** Begin Recorded information **

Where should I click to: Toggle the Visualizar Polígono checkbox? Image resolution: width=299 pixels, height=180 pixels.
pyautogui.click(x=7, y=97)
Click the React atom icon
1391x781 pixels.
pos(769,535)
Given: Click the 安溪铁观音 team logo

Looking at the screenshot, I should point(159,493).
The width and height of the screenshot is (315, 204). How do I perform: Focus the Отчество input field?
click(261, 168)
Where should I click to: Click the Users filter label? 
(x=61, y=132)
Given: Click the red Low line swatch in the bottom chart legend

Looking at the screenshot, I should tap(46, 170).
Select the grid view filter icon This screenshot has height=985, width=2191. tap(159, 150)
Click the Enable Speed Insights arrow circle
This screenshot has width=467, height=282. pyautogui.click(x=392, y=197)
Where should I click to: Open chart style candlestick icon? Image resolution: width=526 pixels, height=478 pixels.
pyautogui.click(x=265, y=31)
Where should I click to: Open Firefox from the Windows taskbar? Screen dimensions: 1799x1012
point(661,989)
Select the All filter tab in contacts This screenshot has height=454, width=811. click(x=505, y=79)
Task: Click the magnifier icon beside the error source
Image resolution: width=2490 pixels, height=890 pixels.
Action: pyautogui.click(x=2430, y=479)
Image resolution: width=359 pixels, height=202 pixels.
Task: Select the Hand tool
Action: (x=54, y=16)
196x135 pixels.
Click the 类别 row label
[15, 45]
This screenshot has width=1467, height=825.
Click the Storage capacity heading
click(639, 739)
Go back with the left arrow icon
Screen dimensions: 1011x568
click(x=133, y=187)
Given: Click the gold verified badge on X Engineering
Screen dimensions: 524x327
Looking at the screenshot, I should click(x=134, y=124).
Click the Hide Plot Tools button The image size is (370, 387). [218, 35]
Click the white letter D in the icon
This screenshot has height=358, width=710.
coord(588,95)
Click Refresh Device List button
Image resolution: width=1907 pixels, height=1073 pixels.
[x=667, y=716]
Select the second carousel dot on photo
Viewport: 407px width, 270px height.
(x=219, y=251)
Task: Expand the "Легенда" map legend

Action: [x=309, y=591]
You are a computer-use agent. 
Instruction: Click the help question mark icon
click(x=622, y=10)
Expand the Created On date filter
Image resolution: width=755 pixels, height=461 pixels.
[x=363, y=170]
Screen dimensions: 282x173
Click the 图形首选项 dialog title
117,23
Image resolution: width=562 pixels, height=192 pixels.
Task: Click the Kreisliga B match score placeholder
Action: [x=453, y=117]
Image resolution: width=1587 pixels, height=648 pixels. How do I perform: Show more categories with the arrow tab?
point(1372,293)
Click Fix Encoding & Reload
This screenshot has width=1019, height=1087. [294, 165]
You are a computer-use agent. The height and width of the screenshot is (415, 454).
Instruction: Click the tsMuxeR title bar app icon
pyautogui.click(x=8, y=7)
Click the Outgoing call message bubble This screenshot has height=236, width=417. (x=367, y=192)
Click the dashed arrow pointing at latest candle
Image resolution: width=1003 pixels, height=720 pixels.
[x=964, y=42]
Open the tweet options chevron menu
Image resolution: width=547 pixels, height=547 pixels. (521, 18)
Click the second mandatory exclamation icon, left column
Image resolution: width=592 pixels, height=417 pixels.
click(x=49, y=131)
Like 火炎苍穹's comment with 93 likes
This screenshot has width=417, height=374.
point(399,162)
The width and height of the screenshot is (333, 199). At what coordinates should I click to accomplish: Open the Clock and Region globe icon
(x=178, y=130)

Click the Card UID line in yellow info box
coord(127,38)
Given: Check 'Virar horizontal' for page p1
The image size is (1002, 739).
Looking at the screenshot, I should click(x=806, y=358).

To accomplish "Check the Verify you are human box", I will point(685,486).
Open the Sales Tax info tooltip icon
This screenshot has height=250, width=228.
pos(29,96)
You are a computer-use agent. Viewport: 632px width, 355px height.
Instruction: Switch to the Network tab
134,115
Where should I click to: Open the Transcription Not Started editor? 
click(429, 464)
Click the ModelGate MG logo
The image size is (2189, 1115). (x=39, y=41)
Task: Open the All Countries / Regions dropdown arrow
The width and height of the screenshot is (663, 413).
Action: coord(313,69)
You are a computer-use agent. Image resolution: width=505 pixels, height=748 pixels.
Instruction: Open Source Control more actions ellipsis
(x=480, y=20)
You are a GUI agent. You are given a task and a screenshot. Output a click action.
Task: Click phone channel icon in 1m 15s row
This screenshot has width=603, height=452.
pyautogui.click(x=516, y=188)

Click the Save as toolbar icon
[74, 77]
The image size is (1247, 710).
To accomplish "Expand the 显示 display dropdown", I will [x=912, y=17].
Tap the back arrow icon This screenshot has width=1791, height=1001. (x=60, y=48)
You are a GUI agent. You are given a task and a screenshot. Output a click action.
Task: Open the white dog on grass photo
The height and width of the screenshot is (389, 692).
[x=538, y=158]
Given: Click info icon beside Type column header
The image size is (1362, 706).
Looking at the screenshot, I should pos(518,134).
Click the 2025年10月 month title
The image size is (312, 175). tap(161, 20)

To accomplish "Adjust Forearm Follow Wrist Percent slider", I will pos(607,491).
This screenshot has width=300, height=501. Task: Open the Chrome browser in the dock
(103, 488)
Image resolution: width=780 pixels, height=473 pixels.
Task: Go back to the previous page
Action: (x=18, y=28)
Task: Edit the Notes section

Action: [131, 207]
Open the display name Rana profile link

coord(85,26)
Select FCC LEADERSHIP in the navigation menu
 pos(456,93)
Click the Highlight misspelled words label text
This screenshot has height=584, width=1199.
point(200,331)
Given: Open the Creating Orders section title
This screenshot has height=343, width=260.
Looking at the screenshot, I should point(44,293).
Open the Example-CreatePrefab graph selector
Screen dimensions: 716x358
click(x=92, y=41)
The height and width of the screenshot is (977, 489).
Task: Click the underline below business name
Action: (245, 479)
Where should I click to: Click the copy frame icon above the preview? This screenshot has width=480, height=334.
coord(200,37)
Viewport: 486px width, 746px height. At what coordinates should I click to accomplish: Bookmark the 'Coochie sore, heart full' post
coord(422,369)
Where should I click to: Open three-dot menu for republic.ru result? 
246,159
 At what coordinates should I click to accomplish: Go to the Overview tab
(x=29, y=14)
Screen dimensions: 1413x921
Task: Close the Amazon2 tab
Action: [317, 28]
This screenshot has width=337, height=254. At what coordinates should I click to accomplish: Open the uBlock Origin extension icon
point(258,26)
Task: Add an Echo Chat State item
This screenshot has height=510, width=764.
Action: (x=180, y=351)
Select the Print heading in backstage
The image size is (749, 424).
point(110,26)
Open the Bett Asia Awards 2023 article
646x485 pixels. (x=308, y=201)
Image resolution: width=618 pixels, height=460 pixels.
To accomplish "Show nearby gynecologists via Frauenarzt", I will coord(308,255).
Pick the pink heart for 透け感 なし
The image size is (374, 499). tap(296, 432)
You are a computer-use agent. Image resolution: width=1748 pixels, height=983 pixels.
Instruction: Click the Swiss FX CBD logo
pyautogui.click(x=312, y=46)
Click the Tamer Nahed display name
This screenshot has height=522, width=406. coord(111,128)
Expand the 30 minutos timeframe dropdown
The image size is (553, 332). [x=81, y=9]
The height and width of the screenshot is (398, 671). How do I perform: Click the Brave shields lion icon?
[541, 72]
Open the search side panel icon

** End Recorded information **

Requirements: Rewrite all of these lines with "Where should I click to" replaced by "Where do I click to" everywhere it appears, and leave everything else unchanged.

Answer to the exercise:
Where do I click to: Toggle the Visualizar Polígono checkbox? Image resolution: width=299 pixels, height=180 pixels.
pyautogui.click(x=7, y=97)
Click the React atom icon
1391x781 pixels.
pos(769,535)
Given: Click the 安溪铁观音 team logo

Looking at the screenshot, I should point(159,493).
The width and height of the screenshot is (315, 204). How do I perform: Focus the Отчество input field?
click(261, 168)
Where do I click to: Click the Users filter label? 
(x=61, y=132)
Given: Click the red Low line swatch in the bottom chart legend

Looking at the screenshot, I should tap(46, 170).
Select the grid view filter icon This screenshot has height=985, width=2191. tap(159, 150)
Click the Enable Speed Insights arrow circle
This screenshot has width=467, height=282. pyautogui.click(x=392, y=197)
Where do I click to: Open chart style candlestick icon? Image resolution: width=526 pixels, height=478 pixels.
pyautogui.click(x=265, y=31)
Where do I click to: Open Firefox from the Windows taskbar? Screen dimensions: 1799x1012
point(661,989)
Select the All filter tab in contacts This screenshot has height=454, width=811. click(x=505, y=79)
Task: Click the magnifier icon beside the error source
Image resolution: width=2490 pixels, height=890 pixels.
Action: pyautogui.click(x=2430, y=479)
Image resolution: width=359 pixels, height=202 pixels.
Task: Select the Hand tool
Action: (x=54, y=16)
196x135 pixels.
Click the 类别 row label
[15, 45]
This screenshot has width=1467, height=825.
Click the Storage capacity heading
click(639, 739)
Go back with the left arrow icon
Screen dimensions: 1011x568
click(x=133, y=187)
Given: Click the gold verified badge on X Engineering
Screen dimensions: 524x327
Looking at the screenshot, I should click(x=134, y=124).
Click the Hide Plot Tools button The image size is (370, 387). [218, 35]
Click the white letter D in the icon
This screenshot has height=358, width=710.
coord(588,95)
Click Refresh Device List button
Image resolution: width=1907 pixels, height=1073 pixels.
[x=667, y=716]
Select the second carousel dot on photo
Viewport: 407px width, 270px height.
(x=219, y=251)
Task: Expand the "Легенда" map legend

Action: [x=309, y=591]
You are a computer-use agent. 
Instruction: Click the help question mark icon
click(x=622, y=10)
Expand the Created On date filter
Image resolution: width=755 pixels, height=461 pixels.
[x=363, y=170]
Screen dimensions: 282x173
Click the 图形首选项 dialog title
117,23
Image resolution: width=562 pixels, height=192 pixels.
Task: Click the Kreisliga B match score placeholder
Action: [x=453, y=117]
Image resolution: width=1587 pixels, height=648 pixels. How do I perform: Show more categories with the arrow tab?
point(1372,293)
Click Fix Encoding & Reload
This screenshot has width=1019, height=1087. [294, 165]
You are a computer-use agent. The height and width of the screenshot is (415, 454).
Instruction: Click the tsMuxeR title bar app icon
pyautogui.click(x=8, y=7)
Click the Outgoing call message bubble This screenshot has height=236, width=417. (x=367, y=192)
Click the dashed arrow pointing at latest candle
Image resolution: width=1003 pixels, height=720 pixels.
[x=964, y=42]
Open the tweet options chevron menu
Image resolution: width=547 pixels, height=547 pixels. (521, 18)
Click the second mandatory exclamation icon, left column
Image resolution: width=592 pixels, height=417 pixels.
click(x=49, y=131)
Like 火炎苍穹's comment with 93 likes
This screenshot has width=417, height=374.
point(399,162)
The width and height of the screenshot is (333, 199). At what coordinates should I click to accomplish: Open the Clock and Region globe icon
(x=178, y=130)

Click the Card UID line in yellow info box
coord(127,38)
Given: Check 'Virar horizontal' for page p1
The image size is (1002, 739).
Looking at the screenshot, I should click(x=806, y=358).

To accomplish "Check the Verify you are human box", I will point(685,486).
Open the Sales Tax info tooltip icon
This screenshot has height=250, width=228.
pos(29,96)
You are a computer-use agent. Viewport: 632px width, 355px height.
Instruction: Switch to the Network tab
134,115
Where do I click to: Open the Transcription Not Started editor? 
click(429, 464)
Click the ModelGate MG logo
The image size is (2189, 1115). (x=39, y=41)
Task: Open the All Countries / Regions dropdown arrow
The width and height of the screenshot is (663, 413).
Action: coord(313,69)
You are a computer-use agent. Image resolution: width=505 pixels, height=748 pixels.
Instruction: Open Source Control more actions ellipsis
(x=480, y=20)
You are a GUI agent. You are given a task and a screenshot. Output a click action.
Task: Click phone channel icon in 1m 15s row
This screenshot has width=603, height=452.
pyautogui.click(x=516, y=188)

Click the Save as toolbar icon
[74, 77]
The image size is (1247, 710).
To accomplish "Expand the 显示 display dropdown", I will [x=912, y=17].
Tap the back arrow icon This screenshot has width=1791, height=1001. (x=60, y=48)
You are a GUI agent. You are given a task and a screenshot. Output a click action.
Task: Open the white dog on grass photo
The height and width of the screenshot is (389, 692).
[x=538, y=158]
Given: Click info icon beside Type column header
The image size is (1362, 706).
Looking at the screenshot, I should pos(518,134).
Click the 2025年10月 month title
The image size is (312, 175). tap(161, 20)

To accomplish "Adjust Forearm Follow Wrist Percent slider", I will pos(607,491).
This screenshot has width=300, height=501. Task: Open the Chrome browser in the dock
(103, 488)
Image resolution: width=780 pixels, height=473 pixels.
Task: Go back to the previous page
Action: (x=18, y=28)
Task: Edit the Notes section

Action: [131, 207]
Open the display name Rana profile link

coord(85,26)
Select FCC LEADERSHIP in the navigation menu
 pos(456,93)
Click the Highlight misspelled words label text
This screenshot has height=584, width=1199.
point(200,331)
Given: Open the Creating Orders section title
This screenshot has height=343, width=260.
Looking at the screenshot, I should point(44,293).
Open the Example-CreatePrefab graph selector
Screen dimensions: 716x358
click(x=92, y=41)
The height and width of the screenshot is (977, 489).
Task: Click the underline below business name
Action: (245, 479)
Where do I click to: Click the copy frame icon above the preview? This screenshot has width=480, height=334.
coord(200,37)
Viewport: 486px width, 746px height. At what coordinates should I click to accomplish: Bookmark the 'Coochie sore, heart full' post
coord(422,369)
Where do I click to: Open three-dot menu for republic.ru result? 
246,159
 At what coordinates should I click to accomplish: Go to the Overview tab
(x=29, y=14)
Screen dimensions: 1413x921
Task: Close the Amazon2 tab
Action: [317, 28]
This screenshot has width=337, height=254. At what coordinates should I click to accomplish: Open the uBlock Origin extension icon
point(258,26)
Task: Add an Echo Chat State item
This screenshot has height=510, width=764.
Action: (x=180, y=351)
Select the Print heading in backstage
The image size is (749, 424).
point(110,26)
Open the Bett Asia Awards 2023 article
646x485 pixels. (x=308, y=201)
Image resolution: width=618 pixels, height=460 pixels.
To accomplish "Show nearby gynecologists via Frauenarzt", I will coord(308,255).
Pick the pink heart for 透け感 なし
The image size is (374, 499). tap(296, 432)
You are a computer-use agent. Image resolution: width=1748 pixels, height=983 pixels.
Instruction: Click the Swiss FX CBD logo
pyautogui.click(x=312, y=46)
Click the Tamer Nahed display name
This screenshot has height=522, width=406. coord(111,128)
Expand the 30 minutos timeframe dropdown
The image size is (553, 332). [x=81, y=9]
The height and width of the screenshot is (398, 671). How do I perform: Click the Brave shields lion icon?
[541, 72]
Open the search side panel icon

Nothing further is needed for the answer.